Phase 2 Clinical Trial that Tests Stem Cell Treatment for Heart Attack Patients to be Funded by California Institute for Regenerative Medicine

A new stem cell therapy that treats heart attack patients with cells from a donor has been approved to begin a Phase 2 clinical trial.

Capricor Therapeutics Inc. a regenerative medicine company, has developed this treatment, which extracts donor stem cells from the heart called “cardiosphere-derived cells,” and then infuses them into the heart of the heart attack patient by means of a heart catheter procedure, which is quite safe. These stem cells are introduced into the heart to reduce scarring in the heart and potentially replace dead heart muscle cells. One clinical trial called the CADUCEUS trial has already shown that cardiosphere-derived cells can reduce the size of the heart scar.
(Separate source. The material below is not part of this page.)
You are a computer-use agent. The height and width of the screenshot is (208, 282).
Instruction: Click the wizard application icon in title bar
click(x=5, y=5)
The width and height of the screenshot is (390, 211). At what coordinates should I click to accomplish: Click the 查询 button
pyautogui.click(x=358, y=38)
In a previous phase I study (phase I studies typically only ascertain the safety of a treatment), cardiosphere-derived cells were infused into the hearts of 14 heart attack patients. No major safety issues were observed with these treatments, and therefore, phase 2 studies were warranted.
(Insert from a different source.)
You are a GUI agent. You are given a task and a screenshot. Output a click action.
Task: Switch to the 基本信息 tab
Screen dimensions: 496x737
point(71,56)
Alan Trounson, Ph.D., president of the California Institute for Regenerative Medicine (CIRM), which is funding the trial, said this about the phase 2 trial approval: “This is really encouraging news and marks a potential milestone for the use of stem cells to treat heart disease. Funding this type of work is precisely what our Disease Team Awards were designed to do, to give promising treatments up to $20 million dollars to develop new treatments for some of the deadliest diseases in America.”
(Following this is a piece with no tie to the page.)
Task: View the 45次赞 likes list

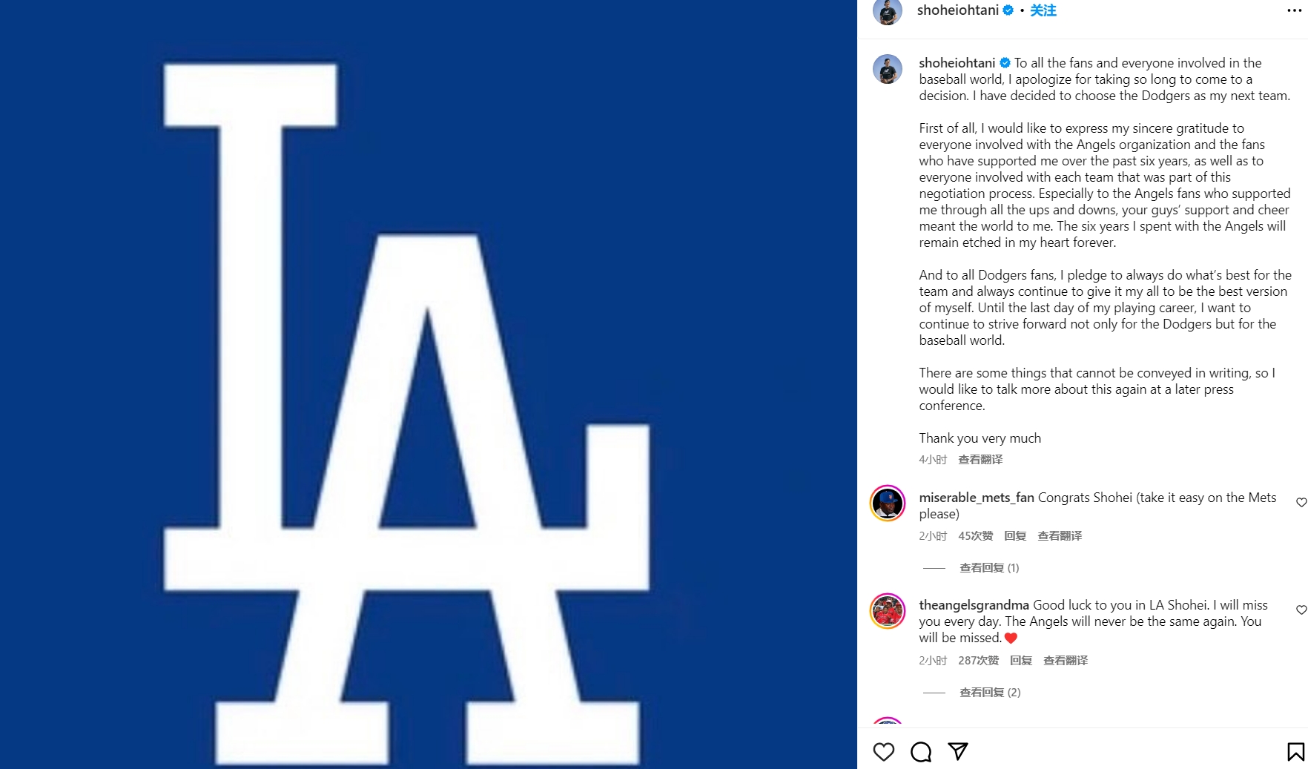Action: [x=975, y=536]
Capricor was given approval by the National Heart Lung and Blood Institute (NHLBI) Gene and Cell Therapy (GST) to move into the next phase of clinical trials after these regulatory bodies had thoroughly reviewed the safety data from the phase 1 study. After NHLBI and GST determined that the phase 1 study met all the required goals, CIRM also independently reviewed the safety data from the Phase 1 and other aspects of the Phase 2 clinical trial design and operations. Upon successful completion of the independent review, Capricor was given approval to move forward into the CIRM-funded Phase 2 component of the study

Capricor CEO Linda Marbán, Ph.D., said, “Meeting the safety endpoints in the Phase 1 portion of the trial is a giant leap forward for the field and for Capricor Therapeutics. By moving into the Phase 2 portion of this trial, we can now attempt to replicate the results in a larger population.”

For the next phase, an estimated 300 patients who have had heart attacks will be evaluated in a double-blind, randomized, placebo-controlled trial. One group of heart-attack patients will include people 30 to 90 days following the heart attack, and a second group will follow patients 91 days to one year after the incident. Other patients will receive placebos and neither the patients nor the treating physicians know who will receive what.  This clinical trial should definitely determine if an “off-the-shelf” stem cell product can improve the function of a heart attack patient’s heart.

The California Institute for Regenerative Medicine (CIRM) is funding this clinical trial, and for this CIRM should be lauded.  However, when CIRM was brought into existence through the passage of proposition 71, it sold itself as a state-funded entity that would deliver embryonic stem cell-based cures.  Now I know that director Alan Trounson has denied that, but Wesley Smith at the National Review “Human Exceptionalism” blog and the LA times blogger Michael Hiltzik have both documented that Trounson and others said exactly that.  Isn’t ironic that one of the promises intimated by means of embryo-destroying research is now being fulfilled by means of non-embryo-destroying procedures?  If taxpayer money is going to fund research like this, then I’m all for it, but CIRM has to first clean up its administrative act before they deserve a another penny of taxpayer money.